> Artikel
--------------------------------------------------
Wien-Wahl 2015: Eine Braut, zwei Bräutigame

Wenn es keine dramatischen Überraschungen gibt, wird bei der Wien-Wahl 2015 die SPÖ vor der FPÖ ins Ziel gehen.
Nach internen Konflikten ist eine Neuauflage von Rot-Grün alles andere als ausgemacht. Die ÖVP wittert Morgenluft und setzt auf ihre Wirtschaftskompetenz.

Die beiden ersten Plätze sind so gut wie fix vergeben. Sollte es keine dramatischen Überraschungen geben, wird bei der Wien-Wahl 2015 die SPÖ vor der FPÖ ins Ziel gehen. Spannend wird aber das Rennen um den dritten Stockerlplatz zwischen ÖVP und Grünen. Gerade einmal 1,3 Prozent lagen die beiden Parteien bei der Wahl 2010 auseinander, aktuelle Umfragen sagen ein ähnlich knappes Ergebnis voraus.
--------------------------------------------------
[Einträge zur Elementsuche]
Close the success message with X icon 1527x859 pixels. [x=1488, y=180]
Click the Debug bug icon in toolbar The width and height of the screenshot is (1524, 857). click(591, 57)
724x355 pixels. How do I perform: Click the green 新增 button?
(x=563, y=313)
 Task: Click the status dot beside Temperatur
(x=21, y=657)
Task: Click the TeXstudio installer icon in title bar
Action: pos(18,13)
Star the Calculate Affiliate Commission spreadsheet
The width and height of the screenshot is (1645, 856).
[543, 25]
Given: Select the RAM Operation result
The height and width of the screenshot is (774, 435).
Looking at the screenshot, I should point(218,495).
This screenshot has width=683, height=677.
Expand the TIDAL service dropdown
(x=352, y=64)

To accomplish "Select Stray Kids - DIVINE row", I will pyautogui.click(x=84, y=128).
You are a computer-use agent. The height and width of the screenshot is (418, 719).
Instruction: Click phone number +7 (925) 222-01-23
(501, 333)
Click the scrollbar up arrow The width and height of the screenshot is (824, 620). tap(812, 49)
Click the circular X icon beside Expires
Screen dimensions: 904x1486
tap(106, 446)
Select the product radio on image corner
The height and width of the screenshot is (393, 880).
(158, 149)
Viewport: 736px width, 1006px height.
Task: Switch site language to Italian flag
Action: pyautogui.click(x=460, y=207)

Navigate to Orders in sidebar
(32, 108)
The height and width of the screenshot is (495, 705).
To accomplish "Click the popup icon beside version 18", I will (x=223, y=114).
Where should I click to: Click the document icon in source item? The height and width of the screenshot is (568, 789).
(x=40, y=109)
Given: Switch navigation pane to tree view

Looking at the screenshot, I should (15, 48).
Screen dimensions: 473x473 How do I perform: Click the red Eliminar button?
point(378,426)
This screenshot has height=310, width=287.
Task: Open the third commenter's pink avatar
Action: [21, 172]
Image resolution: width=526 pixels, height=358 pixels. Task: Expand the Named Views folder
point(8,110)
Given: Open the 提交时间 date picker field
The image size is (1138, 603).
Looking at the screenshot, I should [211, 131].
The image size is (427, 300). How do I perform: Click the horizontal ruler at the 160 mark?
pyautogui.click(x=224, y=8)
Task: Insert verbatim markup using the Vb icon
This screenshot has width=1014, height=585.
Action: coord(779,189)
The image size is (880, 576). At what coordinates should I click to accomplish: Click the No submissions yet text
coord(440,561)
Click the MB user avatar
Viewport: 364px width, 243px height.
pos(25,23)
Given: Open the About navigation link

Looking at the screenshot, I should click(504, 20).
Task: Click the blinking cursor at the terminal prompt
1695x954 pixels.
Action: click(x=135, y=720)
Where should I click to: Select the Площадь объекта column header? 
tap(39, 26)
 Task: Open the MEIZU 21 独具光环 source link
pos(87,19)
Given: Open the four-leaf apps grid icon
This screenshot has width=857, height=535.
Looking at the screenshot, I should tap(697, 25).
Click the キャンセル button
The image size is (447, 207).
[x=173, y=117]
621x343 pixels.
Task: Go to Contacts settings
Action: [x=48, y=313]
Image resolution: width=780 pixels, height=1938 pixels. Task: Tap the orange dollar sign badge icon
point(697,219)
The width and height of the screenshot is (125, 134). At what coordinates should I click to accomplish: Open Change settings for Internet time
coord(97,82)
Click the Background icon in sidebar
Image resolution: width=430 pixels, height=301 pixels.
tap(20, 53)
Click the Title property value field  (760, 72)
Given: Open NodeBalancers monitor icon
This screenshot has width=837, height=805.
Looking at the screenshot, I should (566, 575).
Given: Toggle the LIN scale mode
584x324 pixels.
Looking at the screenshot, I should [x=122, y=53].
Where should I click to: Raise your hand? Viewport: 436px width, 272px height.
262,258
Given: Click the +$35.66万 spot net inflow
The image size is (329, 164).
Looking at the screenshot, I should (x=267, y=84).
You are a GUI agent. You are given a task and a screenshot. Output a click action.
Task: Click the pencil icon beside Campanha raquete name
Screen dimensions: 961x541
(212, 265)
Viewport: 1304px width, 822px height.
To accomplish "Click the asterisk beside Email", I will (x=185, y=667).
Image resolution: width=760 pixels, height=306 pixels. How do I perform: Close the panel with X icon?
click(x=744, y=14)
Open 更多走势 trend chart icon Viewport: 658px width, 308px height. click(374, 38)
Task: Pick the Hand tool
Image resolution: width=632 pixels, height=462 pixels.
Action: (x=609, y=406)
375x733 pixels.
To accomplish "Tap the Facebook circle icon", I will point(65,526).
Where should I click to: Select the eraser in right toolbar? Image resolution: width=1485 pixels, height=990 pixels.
--------------------------------------------------
> Aufgabenstellung
Führen Sie sämtliche politischen Parteien auf, die im Artikel zur Wien-Wahl 2015 genannt werden. Die Einträge spielen hierfür keine Rolle.

> Antwort
SPÖ, FPÖ, ÖVP, Grüne